▶ _Task item_: Your task is to retype, exactly, the line containing "Task: Open the" and every later line through the end of the listing, with pictures omitted.

▶ _Input material_:

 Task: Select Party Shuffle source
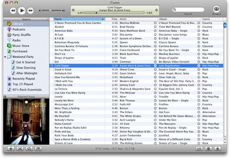coord(19,35)
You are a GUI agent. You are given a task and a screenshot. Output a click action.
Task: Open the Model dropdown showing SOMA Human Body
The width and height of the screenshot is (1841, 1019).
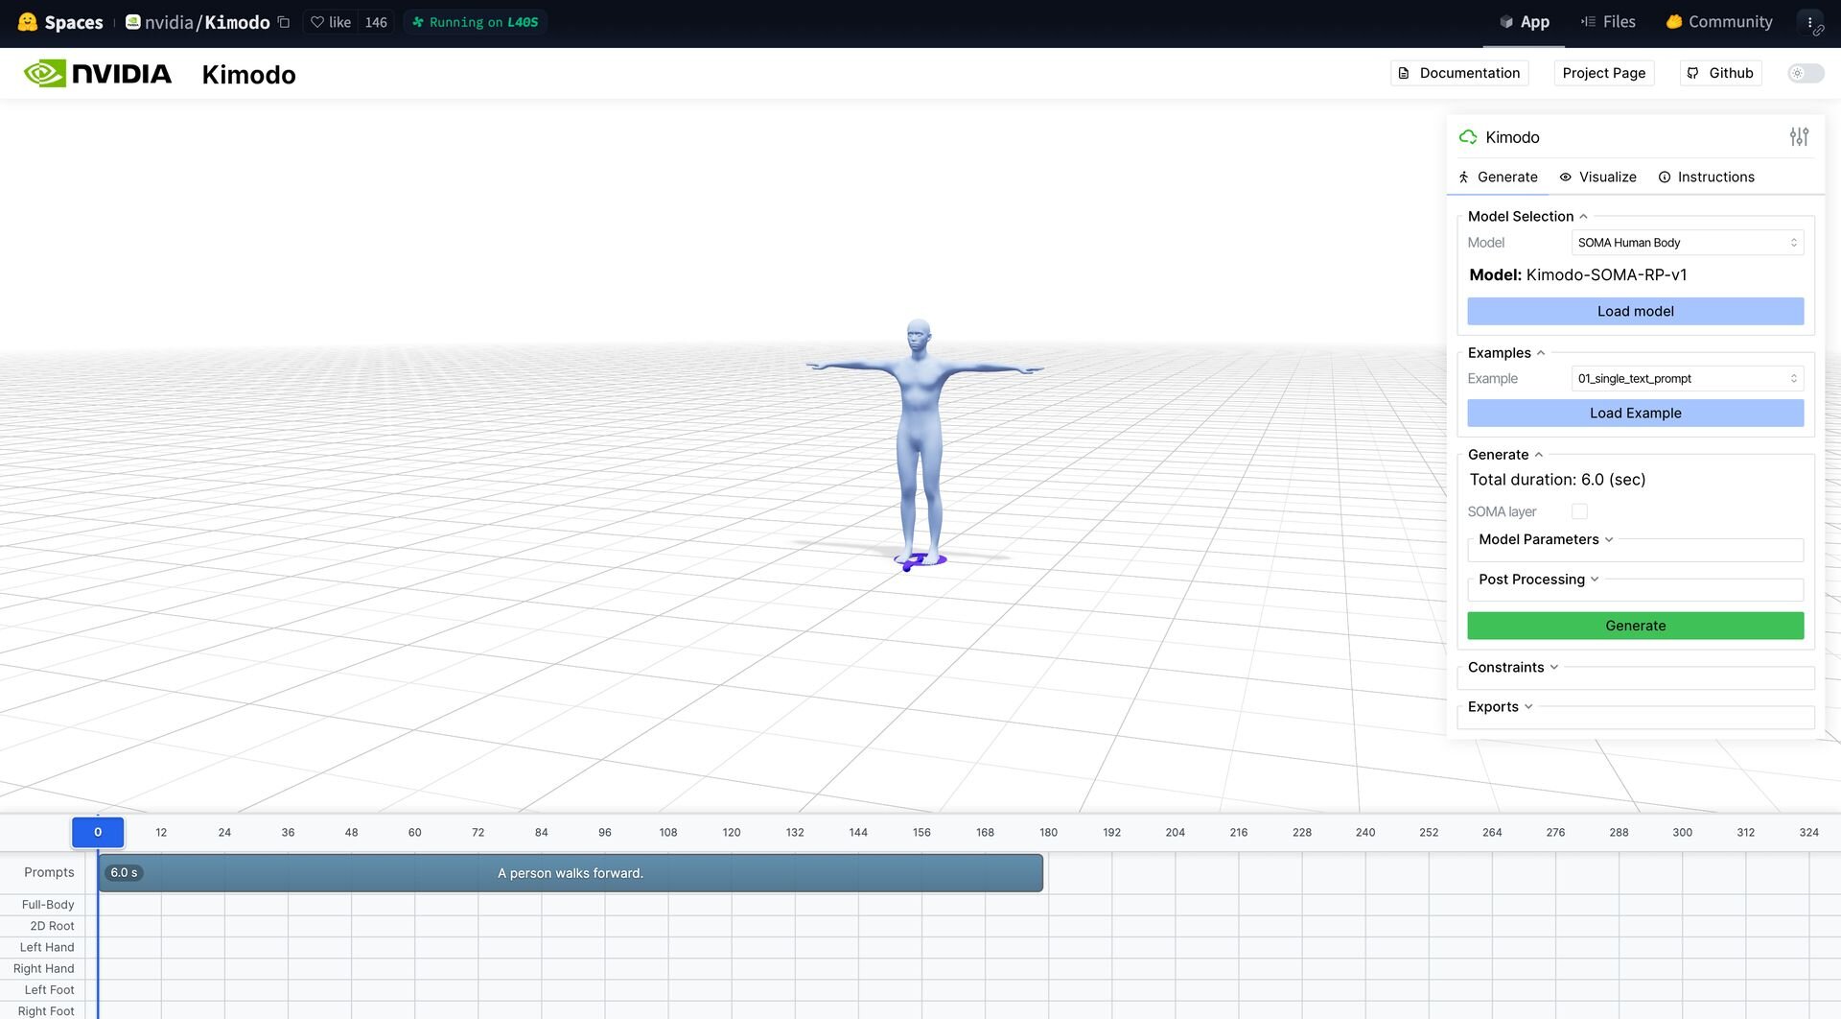click(x=1687, y=243)
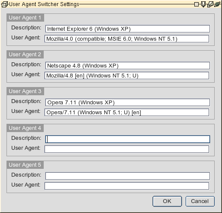Confirm settings with the OK button
The width and height of the screenshot is (222, 213).
[x=167, y=201]
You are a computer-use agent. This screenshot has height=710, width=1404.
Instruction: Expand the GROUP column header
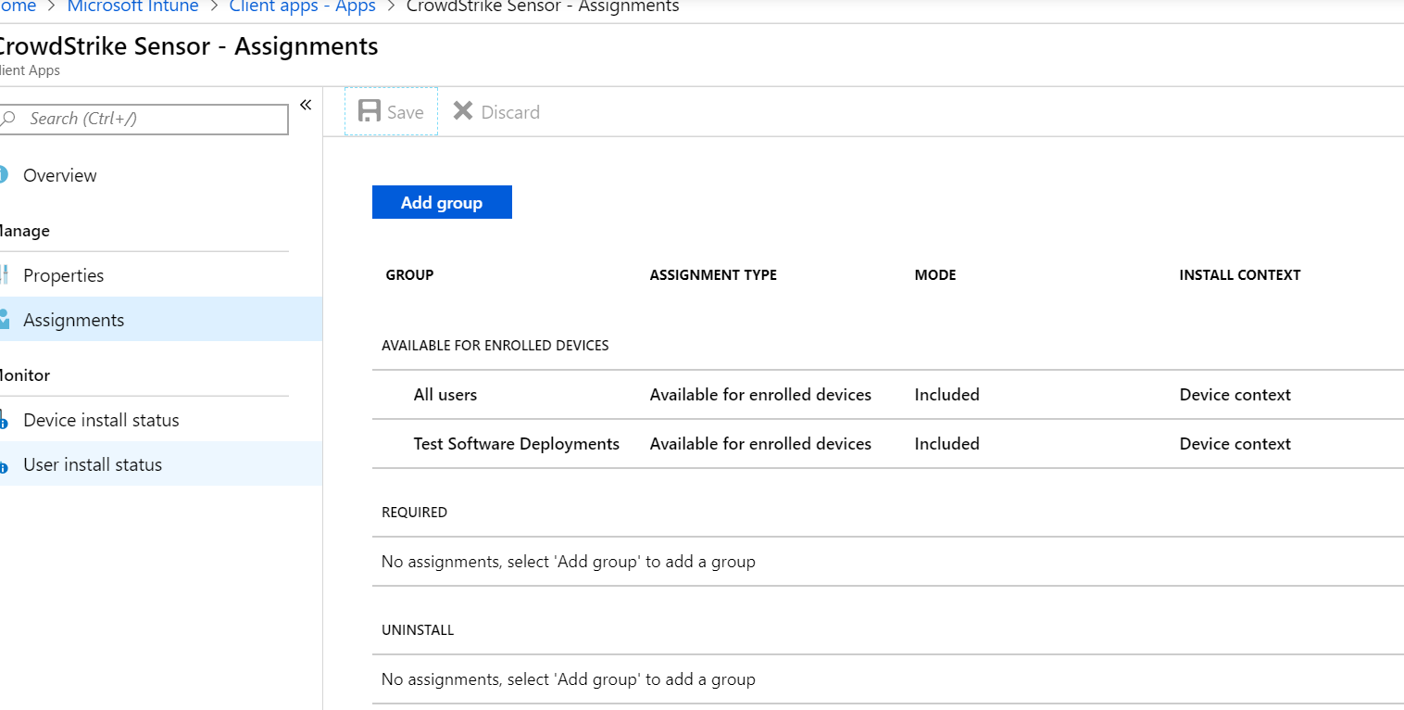[x=409, y=274]
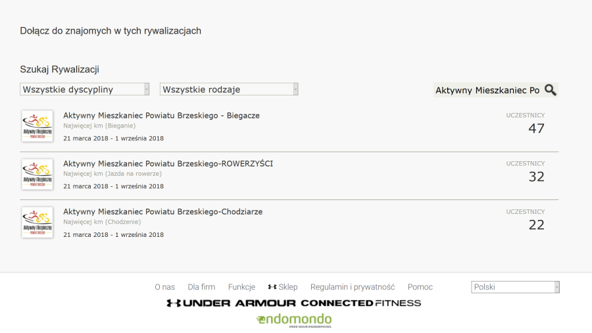Image resolution: width=592 pixels, height=333 pixels.
Task: Expand the Wszystkie rodzaje dropdown
Action: pos(229,90)
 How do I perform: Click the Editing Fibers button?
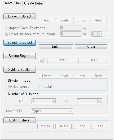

▶ _Your response_:
Task: Open the Model dropdown showing SOMA Human Body
The width and height of the screenshot is (1841, 1019).
click(x=1687, y=243)
Confirm settings with the OK button
The width and height of the screenshot is (222, 213).
[x=167, y=201]
You are a computer-use agent. This screenshot has height=710, width=1404.
Instruction: Expand the GROUP column header
[x=409, y=274]
Image resolution: width=592 pixels, height=333 pixels.
Task: Expand the Wszystkie rodzaje dropdown
Action: pos(229,90)
 How do I perform: Click the Editing Fibers button?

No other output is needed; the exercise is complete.